Reproduce every one of the records below word for word, without changing anything.
_____
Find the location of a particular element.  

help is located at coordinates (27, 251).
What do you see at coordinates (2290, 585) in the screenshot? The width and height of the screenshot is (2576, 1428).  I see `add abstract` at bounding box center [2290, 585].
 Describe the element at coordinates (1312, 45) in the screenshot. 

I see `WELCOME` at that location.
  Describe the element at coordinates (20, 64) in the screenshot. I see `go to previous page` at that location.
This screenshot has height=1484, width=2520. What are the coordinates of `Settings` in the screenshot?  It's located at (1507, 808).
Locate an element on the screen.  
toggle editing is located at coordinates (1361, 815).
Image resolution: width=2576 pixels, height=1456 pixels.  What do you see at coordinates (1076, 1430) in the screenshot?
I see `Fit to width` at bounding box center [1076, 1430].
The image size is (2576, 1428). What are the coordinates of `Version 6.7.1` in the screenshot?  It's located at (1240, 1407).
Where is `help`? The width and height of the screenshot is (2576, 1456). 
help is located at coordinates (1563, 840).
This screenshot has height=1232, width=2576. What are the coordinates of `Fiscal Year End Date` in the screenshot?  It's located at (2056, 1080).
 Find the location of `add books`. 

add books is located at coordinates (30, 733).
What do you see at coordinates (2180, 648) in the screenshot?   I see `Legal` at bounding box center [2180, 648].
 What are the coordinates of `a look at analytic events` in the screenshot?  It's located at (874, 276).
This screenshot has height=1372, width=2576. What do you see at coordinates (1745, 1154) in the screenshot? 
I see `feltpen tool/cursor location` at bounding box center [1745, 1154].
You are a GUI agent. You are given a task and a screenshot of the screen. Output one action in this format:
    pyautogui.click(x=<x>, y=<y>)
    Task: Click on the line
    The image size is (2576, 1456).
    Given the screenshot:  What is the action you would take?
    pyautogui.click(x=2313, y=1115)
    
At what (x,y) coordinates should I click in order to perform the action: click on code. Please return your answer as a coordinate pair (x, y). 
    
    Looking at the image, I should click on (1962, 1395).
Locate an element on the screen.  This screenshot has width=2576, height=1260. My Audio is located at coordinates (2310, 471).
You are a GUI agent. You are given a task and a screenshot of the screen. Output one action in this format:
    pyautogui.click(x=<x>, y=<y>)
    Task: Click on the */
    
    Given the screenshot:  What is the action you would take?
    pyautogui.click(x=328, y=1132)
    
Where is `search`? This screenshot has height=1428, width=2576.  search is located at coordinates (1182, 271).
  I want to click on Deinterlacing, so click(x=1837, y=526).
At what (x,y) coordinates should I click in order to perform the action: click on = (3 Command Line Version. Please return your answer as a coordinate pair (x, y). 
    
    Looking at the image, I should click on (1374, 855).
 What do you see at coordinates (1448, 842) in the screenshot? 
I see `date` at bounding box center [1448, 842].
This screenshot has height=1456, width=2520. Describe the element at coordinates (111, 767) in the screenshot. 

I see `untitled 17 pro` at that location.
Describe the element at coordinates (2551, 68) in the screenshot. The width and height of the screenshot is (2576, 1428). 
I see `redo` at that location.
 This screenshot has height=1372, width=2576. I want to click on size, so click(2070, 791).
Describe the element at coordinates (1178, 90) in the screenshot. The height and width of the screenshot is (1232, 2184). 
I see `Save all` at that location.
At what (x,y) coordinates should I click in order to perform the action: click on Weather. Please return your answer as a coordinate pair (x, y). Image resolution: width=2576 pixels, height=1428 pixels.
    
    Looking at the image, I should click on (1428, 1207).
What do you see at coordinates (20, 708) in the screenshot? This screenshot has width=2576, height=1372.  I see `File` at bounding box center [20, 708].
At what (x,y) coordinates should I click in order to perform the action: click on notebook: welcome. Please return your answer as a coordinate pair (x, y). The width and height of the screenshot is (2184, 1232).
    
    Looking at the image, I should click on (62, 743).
_____
The solution —
Find the location of a particular element.  

help is located at coordinates (27, 251).
What do you see at coordinates (2290, 585) in the screenshot? The width and height of the screenshot is (2576, 1428).  I see `add abstract` at bounding box center [2290, 585].
 Describe the element at coordinates (1312, 45) in the screenshot. 

I see `WELCOME` at that location.
  Describe the element at coordinates (20, 64) in the screenshot. I see `go to previous page` at that location.
This screenshot has height=1484, width=2520. What are the coordinates of `Settings` in the screenshot?  It's located at (1507, 808).
Locate an element on the screen.  
toggle editing is located at coordinates (1361, 815).
Image resolution: width=2576 pixels, height=1456 pixels.  What do you see at coordinates (1076, 1430) in the screenshot?
I see `Fit to width` at bounding box center [1076, 1430].
The image size is (2576, 1428). What are the coordinates of `Version 6.7.1` in the screenshot?  It's located at (1240, 1407).
Where is `help`? The width and height of the screenshot is (2576, 1456). 
help is located at coordinates (1563, 840).
This screenshot has height=1232, width=2576. What are the coordinates of `Fiscal Year End Date` in the screenshot?  It's located at (2056, 1080).
 Find the location of `add books`. 

add books is located at coordinates (30, 733).
What do you see at coordinates (2180, 648) in the screenshot?   I see `Legal` at bounding box center [2180, 648].
 What are the coordinates of `a look at analytic events` in the screenshot?  It's located at (874, 276).
This screenshot has height=1372, width=2576. What do you see at coordinates (1745, 1154) in the screenshot? 
I see `feltpen tool/cursor location` at bounding box center [1745, 1154].
You are a GUI agent. You are given a task and a screenshot of the screen. Output one action in this format:
    pyautogui.click(x=<x>, y=<y>)
    Task: Click on the line
    The image size is (2576, 1456).
    Given the screenshot:  What is the action you would take?
    pyautogui.click(x=2313, y=1115)
    
At what (x,y) coordinates should I click in order to perform the action: click on code. Please return your answer as a coordinate pair (x, y). 
    
    Looking at the image, I should click on (1962, 1395).
Locate an element on the screen.  This screenshot has width=2576, height=1260. My Audio is located at coordinates (2310, 471).
You are a GUI agent. You are given a task and a screenshot of the screen. Output one action in this format:
    pyautogui.click(x=<x>, y=<y>)
    Task: Click on the */
    
    Given the screenshot:  What is the action you would take?
    pyautogui.click(x=328, y=1132)
    
Where is `search`? This screenshot has height=1428, width=2576.  search is located at coordinates (1182, 271).
  I want to click on Deinterlacing, so click(x=1837, y=526).
At what (x,y) coordinates should I click in order to perform the action: click on = (3 Command Line Version. Please return your answer as a coordinate pair (x, y). 
    
    Looking at the image, I should click on (1374, 855).
 What do you see at coordinates (1448, 842) in the screenshot? 
I see `date` at bounding box center [1448, 842].
This screenshot has height=1456, width=2520. Describe the element at coordinates (111, 767) in the screenshot. 

I see `untitled 17 pro` at that location.
Describe the element at coordinates (2551, 68) in the screenshot. The width and height of the screenshot is (2576, 1428). 
I see `redo` at that location.
 This screenshot has height=1372, width=2576. I want to click on size, so click(2070, 791).
Describe the element at coordinates (1178, 90) in the screenshot. The height and width of the screenshot is (1232, 2184). 
I see `Save all` at that location.
At what (x,y) coordinates should I click in order to perform the action: click on Weather. Please return your answer as a coordinate pair (x, y). Image resolution: width=2576 pixels, height=1428 pixels.
    
    Looking at the image, I should click on (1428, 1207).
What do you see at coordinates (20, 708) in the screenshot? This screenshot has width=2576, height=1372.  I see `File` at bounding box center [20, 708].
At what (x,y) coordinates should I click in order to perform the action: click on notebook: welcome. Please return your answer as a coordinate pair (x, y). The width and height of the screenshot is (2184, 1232).
    
    Looking at the image, I should click on (62, 743).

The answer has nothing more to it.